#
# Programming in R part 2 solutions.R
#
# Ben Haller, ben.haller@mail.mcgill.ca
# For the BGSA R/Stats Workshop at McGill University
# 13 February 2012
#
# Copyright 2012 Ben Haller, all rights reserved.
#
# This material is based upon work supported by the National Science
# Foundation Graduate Research Fellowship under Grant No. 1038597.
#
# Please note: there are a million ways to solve any problem, especially
# in R. The "solutions" given here are by no means the only possible
# solutions, nor are they likely to be the best solutions. In many cases
# I have deliberately done things in a less-than-perfect way because it
# better illustrates the point I am trying to teach. So try to use these
# solutions to learn, but don't take them as gospel!
#
#####################################################################
#
# Exercise 1: Optimization
#
#####################################################################
# Exercise 1: optimize the following function. Use system.time() or Rprof()
# to quantify the speedup you obtain. Compare your work with your neighbor.
# -------------------------------------------------------------------
# The original code, timed and saving results: 5.1 seconds.
xx <- matrix(rnorm(2000000), ncol=100)
row_means <- function(x)
{
means <- numeric(0)
for (i in 1:NROW(x))
{
total <- 0
for (j in 1:NCOL(x))
total <- total + x[i, j]
means <- c(means, total / NCOL(x))
}
invisible(means)
}
system.time(result_original <- row_means(xx))
# -------------------------------------------------------------------
# Solution 1: The quick and easy way. Google "R row means" and the first hit
# points you to the built-in rowMeans() function: 0.007 seconds.
system.time(result_optimized <- rowMeans(xx))
all.equal(result_original, result_optimized) # check that the result is the same
# -------------------------------------------------------------------
# Solution 2: Assuming that function doesn't exist, though. Let's consider the
# fact that we know the purpose of the inner loop: to compute the mean of row i.

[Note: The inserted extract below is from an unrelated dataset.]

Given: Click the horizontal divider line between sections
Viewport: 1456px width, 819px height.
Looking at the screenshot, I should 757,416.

# We can vectorize this operation using the built-in function mean(): 1.5 seconds.
row_means_opt1 <- function(x)
{
means <- numeric(0)
for (i in 1:NROW(x))
means <- c(means, mean(x[i, ]))
invisible(means)
}
system.time(result_optimized <- row_means_opt1(xx))

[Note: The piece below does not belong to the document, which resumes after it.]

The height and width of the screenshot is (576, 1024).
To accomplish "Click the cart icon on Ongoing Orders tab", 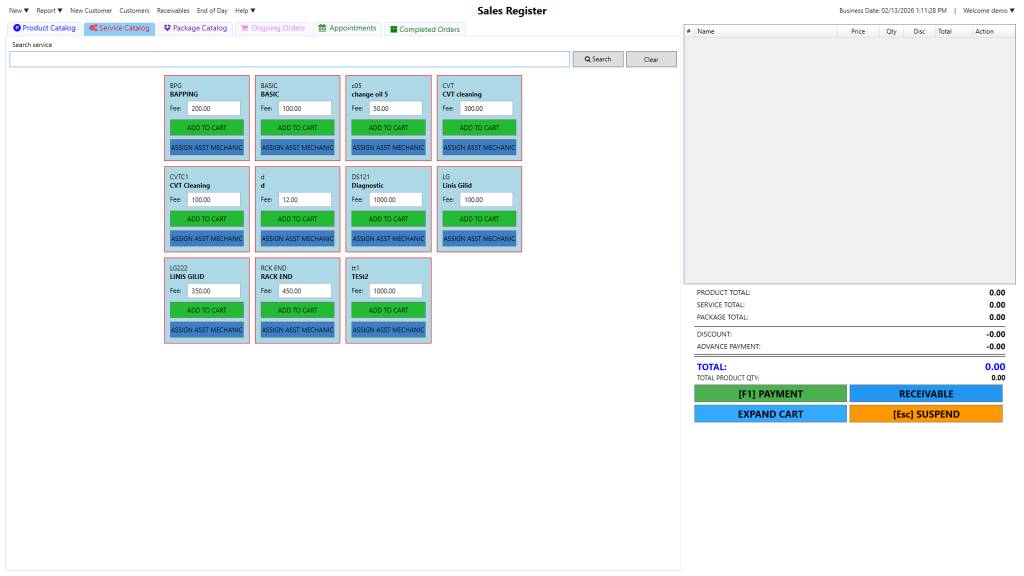I will pos(244,28).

all.equal(result_original, result_optimized) # check that the result is the same
# -------------------------------------------------------------------
# Solution 3: So that's an improvement, but it's still pretty slow. We can profile
# that function to see why it's slow:
Rprof(tmp <- tempfile()) # start profiling
row_means_opt1(xx) # run the code to be profiled
Rprof() # turn off profiling
summaryRprof(tmp) # print a summary of the profiling output
file.remove(tmp) # delete the profiling temporary file
# We see that we are spending almost 94% of our time in c(), building our
# result vector. As with rbind(), this is a very slow way to do things.

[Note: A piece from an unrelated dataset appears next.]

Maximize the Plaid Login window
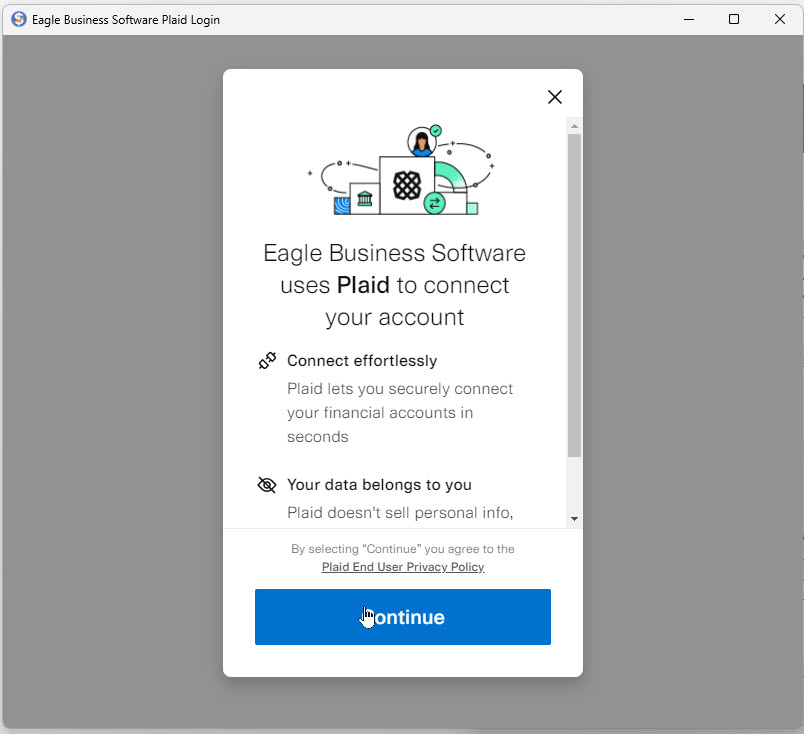Image resolution: width=804 pixels, height=734 pixels. point(734,19)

# Let's try using apply instead: 0.56 seconds.
row_means_opt2 <- function(x)
{
means <- apply(x, 1, mean)
invisible(means)
}
system.time(result_optimized <- row_means_opt2(xx))
all.equal(result_original, result_optimized) # check that the result is the same
# Well, 0.56 seconds is not bad. But the built-in function rowSums did it in
# 0.007 seconds! That's still almost 100 times faster! How did they do it?
# Let's look at it and find out:
rowMeans
# Aha! Note the core of the function is this call:
#
# .Internal(rowMeans(x, prod(dn), p, na.rm))
#
# That is one way of calling out to an external (probably C) function; in this
# case, a function built into R itself. See ?.Internal; or see ?.External for
# the equivalent calls you would use to call code not built into R itself.
# So this illustrates how much faster compiled languages are, compared to R.
# It also illustrates why using R's built-in functions, such as rowMeans(), is
# worthwhile; such built-ins are generally much, much faster than you could
# achieve on your own without a huge amount of work!
#####################################################################
#
# Exercise 2:
#
#####################################################################
# Exercise 2: Here's a function with three bugs in it. Find and fix the bugs;
# talk to your neighbor or raise your hand if you get stuck!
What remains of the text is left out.